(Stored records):
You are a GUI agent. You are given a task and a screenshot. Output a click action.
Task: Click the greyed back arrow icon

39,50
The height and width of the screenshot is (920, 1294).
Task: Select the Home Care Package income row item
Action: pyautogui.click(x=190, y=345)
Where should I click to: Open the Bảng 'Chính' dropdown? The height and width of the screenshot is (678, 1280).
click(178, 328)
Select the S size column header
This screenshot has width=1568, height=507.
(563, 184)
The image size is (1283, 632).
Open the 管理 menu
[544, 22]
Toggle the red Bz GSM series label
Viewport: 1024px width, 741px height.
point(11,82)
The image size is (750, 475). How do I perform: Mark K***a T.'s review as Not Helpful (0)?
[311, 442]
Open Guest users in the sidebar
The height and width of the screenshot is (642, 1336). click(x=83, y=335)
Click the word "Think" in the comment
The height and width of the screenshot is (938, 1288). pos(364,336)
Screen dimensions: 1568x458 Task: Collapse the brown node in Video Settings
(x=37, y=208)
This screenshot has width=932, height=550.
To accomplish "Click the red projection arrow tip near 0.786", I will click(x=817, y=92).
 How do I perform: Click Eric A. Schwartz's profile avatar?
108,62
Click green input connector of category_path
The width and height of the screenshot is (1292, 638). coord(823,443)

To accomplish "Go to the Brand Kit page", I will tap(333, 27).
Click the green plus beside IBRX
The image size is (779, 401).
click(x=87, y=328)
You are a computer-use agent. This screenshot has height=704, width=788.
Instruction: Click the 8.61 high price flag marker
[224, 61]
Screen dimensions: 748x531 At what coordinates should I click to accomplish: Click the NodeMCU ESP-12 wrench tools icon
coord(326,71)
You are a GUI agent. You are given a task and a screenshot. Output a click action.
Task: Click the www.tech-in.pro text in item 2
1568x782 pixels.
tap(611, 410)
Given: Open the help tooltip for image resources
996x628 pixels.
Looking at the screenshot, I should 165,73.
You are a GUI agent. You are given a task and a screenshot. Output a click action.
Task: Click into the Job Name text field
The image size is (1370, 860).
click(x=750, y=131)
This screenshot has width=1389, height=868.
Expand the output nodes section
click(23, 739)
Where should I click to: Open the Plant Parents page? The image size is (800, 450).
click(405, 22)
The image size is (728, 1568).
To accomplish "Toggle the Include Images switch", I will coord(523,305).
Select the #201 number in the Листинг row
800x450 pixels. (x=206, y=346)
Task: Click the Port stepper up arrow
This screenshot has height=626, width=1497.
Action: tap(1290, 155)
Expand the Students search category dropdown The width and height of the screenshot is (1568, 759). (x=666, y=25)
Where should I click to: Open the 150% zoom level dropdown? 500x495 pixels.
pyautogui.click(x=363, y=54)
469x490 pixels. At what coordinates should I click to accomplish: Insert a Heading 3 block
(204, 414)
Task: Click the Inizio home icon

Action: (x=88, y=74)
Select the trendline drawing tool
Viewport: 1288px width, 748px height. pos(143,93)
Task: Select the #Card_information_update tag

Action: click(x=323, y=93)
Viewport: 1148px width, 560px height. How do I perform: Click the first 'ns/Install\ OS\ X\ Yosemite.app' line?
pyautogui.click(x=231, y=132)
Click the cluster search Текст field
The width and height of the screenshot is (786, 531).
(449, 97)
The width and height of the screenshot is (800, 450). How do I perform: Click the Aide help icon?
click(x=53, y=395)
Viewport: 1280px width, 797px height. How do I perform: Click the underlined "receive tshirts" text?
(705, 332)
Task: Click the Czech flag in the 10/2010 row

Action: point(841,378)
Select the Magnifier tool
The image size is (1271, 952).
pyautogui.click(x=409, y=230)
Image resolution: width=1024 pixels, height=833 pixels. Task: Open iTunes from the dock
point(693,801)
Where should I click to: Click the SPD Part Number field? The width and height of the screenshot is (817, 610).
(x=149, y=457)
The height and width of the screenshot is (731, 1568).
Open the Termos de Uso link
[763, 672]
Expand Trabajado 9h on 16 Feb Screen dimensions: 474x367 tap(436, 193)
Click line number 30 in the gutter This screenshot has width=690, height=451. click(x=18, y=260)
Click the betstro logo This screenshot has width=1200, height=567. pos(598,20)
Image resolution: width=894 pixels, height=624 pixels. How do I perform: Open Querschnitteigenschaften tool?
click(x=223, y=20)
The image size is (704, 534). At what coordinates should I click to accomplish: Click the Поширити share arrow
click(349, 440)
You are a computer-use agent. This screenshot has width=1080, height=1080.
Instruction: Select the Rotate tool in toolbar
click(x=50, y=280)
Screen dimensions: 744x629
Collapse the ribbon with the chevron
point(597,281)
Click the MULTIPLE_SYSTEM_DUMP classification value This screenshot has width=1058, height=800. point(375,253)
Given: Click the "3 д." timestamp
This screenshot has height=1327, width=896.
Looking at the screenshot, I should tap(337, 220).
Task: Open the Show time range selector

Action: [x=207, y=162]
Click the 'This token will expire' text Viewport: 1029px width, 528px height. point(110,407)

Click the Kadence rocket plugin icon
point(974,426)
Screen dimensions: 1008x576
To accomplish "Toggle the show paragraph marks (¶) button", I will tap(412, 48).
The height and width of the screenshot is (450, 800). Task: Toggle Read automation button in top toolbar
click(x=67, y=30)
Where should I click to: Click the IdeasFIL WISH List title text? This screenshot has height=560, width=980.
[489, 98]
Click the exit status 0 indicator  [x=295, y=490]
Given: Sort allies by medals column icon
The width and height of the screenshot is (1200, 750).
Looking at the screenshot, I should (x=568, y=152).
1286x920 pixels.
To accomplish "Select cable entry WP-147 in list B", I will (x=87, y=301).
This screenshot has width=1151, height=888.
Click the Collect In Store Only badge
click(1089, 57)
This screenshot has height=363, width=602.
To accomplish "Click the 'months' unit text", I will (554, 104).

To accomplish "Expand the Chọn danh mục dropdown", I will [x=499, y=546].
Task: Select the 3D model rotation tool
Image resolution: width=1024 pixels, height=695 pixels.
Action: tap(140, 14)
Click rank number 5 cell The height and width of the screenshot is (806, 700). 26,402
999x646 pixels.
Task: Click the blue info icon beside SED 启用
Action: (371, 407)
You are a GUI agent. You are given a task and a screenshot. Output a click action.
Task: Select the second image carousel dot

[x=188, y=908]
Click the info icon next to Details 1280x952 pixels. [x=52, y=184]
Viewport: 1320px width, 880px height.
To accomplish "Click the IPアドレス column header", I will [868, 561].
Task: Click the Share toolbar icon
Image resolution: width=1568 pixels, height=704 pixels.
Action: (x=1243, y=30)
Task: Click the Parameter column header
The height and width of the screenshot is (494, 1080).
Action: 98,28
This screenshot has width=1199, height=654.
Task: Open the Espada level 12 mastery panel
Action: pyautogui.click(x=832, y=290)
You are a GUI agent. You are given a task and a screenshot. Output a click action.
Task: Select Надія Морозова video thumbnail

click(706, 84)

(WHAT YOU HAVE TO DO): Print every record exactly, so that each word matches what is written above.

(RESULT OF THIS TASK):
You are a GUI agent. You are given a task and a screenshot. Output a click action.
Task: Click the greyed back arrow icon

39,50
The height and width of the screenshot is (920, 1294).
Task: Select the Home Care Package income row item
Action: pyautogui.click(x=190, y=345)
Where should I click to: Open the Bảng 'Chính' dropdown? The height and width of the screenshot is (678, 1280).
click(178, 328)
Select the S size column header
This screenshot has width=1568, height=507.
(563, 184)
The image size is (1283, 632).
Open the 管理 menu
[544, 22]
Toggle the red Bz GSM series label
Viewport: 1024px width, 741px height.
point(11,82)
The image size is (750, 475). How do I perform: Mark K***a T.'s review as Not Helpful (0)?
[311, 442]
Open Guest users in the sidebar
The height and width of the screenshot is (642, 1336). click(x=83, y=335)
Click the word "Think" in the comment
The height and width of the screenshot is (938, 1288). pos(364,336)
Screen dimensions: 1568x458 Task: Collapse the brown node in Video Settings
(x=37, y=208)
This screenshot has width=932, height=550.
To accomplish "Click the red projection arrow tip near 0.786", I will click(x=817, y=92).
 How do I perform: Click Eric A. Schwartz's profile avatar?
108,62
Click green input connector of category_path
The width and height of the screenshot is (1292, 638). coord(823,443)

To accomplish "Go to the Brand Kit page", I will tap(333, 27).
Click the green plus beside IBRX
The image size is (779, 401).
click(x=87, y=328)
You are a computer-use agent. This screenshot has height=704, width=788.
Instruction: Click the 8.61 high price flag marker
[224, 61]
Screen dimensions: 748x531 At what coordinates should I click to accomplish: Click the NodeMCU ESP-12 wrench tools icon
coord(326,71)
You are a GUI agent. You are given a task and a screenshot. Output a click action.
Task: Click the www.tech-in.pro text in item 2
1568x782 pixels.
tap(611, 410)
Given: Open the help tooltip for image resources
996x628 pixels.
Looking at the screenshot, I should 165,73.
You are a GUI agent. You are given a task and a screenshot. Output a click action.
Task: Click into the Job Name text field
The image size is (1370, 860).
click(x=750, y=131)
This screenshot has width=1389, height=868.
Expand the output nodes section
click(23, 739)
Where should I click to: Open the Plant Parents page? The image size is (800, 450).
click(405, 22)
The image size is (728, 1568).
To accomplish "Toggle the Include Images switch", I will coord(523,305).
Select the #201 number in the Листинг row
800x450 pixels. (x=206, y=346)
Task: Click the Port stepper up arrow
This screenshot has height=626, width=1497.
Action: tap(1290, 155)
Expand the Students search category dropdown The width and height of the screenshot is (1568, 759). (x=666, y=25)
Where should I click to: Open the 150% zoom level dropdown? 500x495 pixels.
pyautogui.click(x=363, y=54)
469x490 pixels. At what coordinates should I click to accomplish: Insert a Heading 3 block
(204, 414)
Task: Click the Inizio home icon

Action: (x=88, y=74)
Select the trendline drawing tool
Viewport: 1288px width, 748px height. pos(143,93)
Task: Select the #Card_information_update tag

Action: click(x=323, y=93)
Viewport: 1148px width, 560px height. How do I perform: Click the first 'ns/Install\ OS\ X\ Yosemite.app' line?
pyautogui.click(x=231, y=132)
Click the cluster search Текст field
The width and height of the screenshot is (786, 531).
(449, 97)
The width and height of the screenshot is (800, 450). How do I perform: Click the Aide help icon?
click(x=53, y=395)
Viewport: 1280px width, 797px height. How do I perform: Click the underlined "receive tshirts" text?
(705, 332)
Task: Click the Czech flag in the 10/2010 row

Action: point(841,378)
Select the Magnifier tool
The image size is (1271, 952).
pyautogui.click(x=409, y=230)
Image resolution: width=1024 pixels, height=833 pixels. Task: Open iTunes from the dock
point(693,801)
Where should I click to: Click the SPD Part Number field? The width and height of the screenshot is (817, 610).
(x=149, y=457)
The height and width of the screenshot is (731, 1568).
Open the Termos de Uso link
[763, 672]
Expand Trabajado 9h on 16 Feb Screen dimensions: 474x367 tap(436, 193)
Click line number 30 in the gutter This screenshot has width=690, height=451. click(x=18, y=260)
Click the betstro logo This screenshot has width=1200, height=567. pos(598,20)
Image resolution: width=894 pixels, height=624 pixels. How do I perform: Open Querschnitteigenschaften tool?
click(x=223, y=20)
The image size is (704, 534). At what coordinates should I click to accomplish: Click the Поширити share arrow
click(349, 440)
You are a computer-use agent. This screenshot has width=1080, height=1080.
Instruction: Select the Rotate tool in toolbar
click(x=50, y=280)
Screen dimensions: 744x629
Collapse the ribbon with the chevron
point(597,281)
Click the MULTIPLE_SYSTEM_DUMP classification value This screenshot has width=1058, height=800. point(375,253)
Given: Click the "3 д." timestamp
This screenshot has height=1327, width=896.
Looking at the screenshot, I should tap(337, 220).
Task: Open the Show time range selector

Action: [x=207, y=162]
Click the 'This token will expire' text Viewport: 1029px width, 528px height. point(110,407)

Click the Kadence rocket plugin icon
point(974,426)
Screen dimensions: 1008x576
To accomplish "Toggle the show paragraph marks (¶) button", I will tap(412, 48).
The height and width of the screenshot is (450, 800). Task: Toggle Read automation button in top toolbar
click(x=67, y=30)
Where should I click to: Click the IdeasFIL WISH List title text? This screenshot has height=560, width=980.
[489, 98]
Click the exit status 0 indicator  [x=295, y=490]
Given: Sort allies by medals column icon
The width and height of the screenshot is (1200, 750).
Looking at the screenshot, I should (x=568, y=152).
1286x920 pixels.
To accomplish "Select cable entry WP-147 in list B", I will (x=87, y=301).
This screenshot has width=1151, height=888.
Click the Collect In Store Only badge
click(1089, 57)
This screenshot has height=363, width=602.
To accomplish "Click the 'months' unit text", I will (554, 104).

To accomplish "Expand the Chọn danh mục dropdown", I will [x=499, y=546].
Task: Select the 3D model rotation tool
Image resolution: width=1024 pixels, height=695 pixels.
Action: tap(140, 14)
Click rank number 5 cell The height and width of the screenshot is (806, 700). 26,402
999x646 pixels.
Task: Click the blue info icon beside SED 启用
Action: (371, 407)
You are a GUI agent. You are given a task and a screenshot. Output a click action.
Task: Select the second image carousel dot

[x=188, y=908]
Click the info icon next to Details 1280x952 pixels. [x=52, y=184]
Viewport: 1320px width, 880px height.
To accomplish "Click the IPアドレス column header", I will [868, 561].
Task: Click the Share toolbar icon
Image resolution: width=1568 pixels, height=704 pixels.
Action: (x=1243, y=30)
Task: Click the Parameter column header
The height and width of the screenshot is (494, 1080).
Action: 98,28
This screenshot has width=1199, height=654.
Task: Open the Espada level 12 mastery panel
Action: pyautogui.click(x=832, y=290)
You are a GUI agent. You are given a task and a screenshot. Output a click action.
Task: Select Надія Морозова video thumbnail

click(706, 84)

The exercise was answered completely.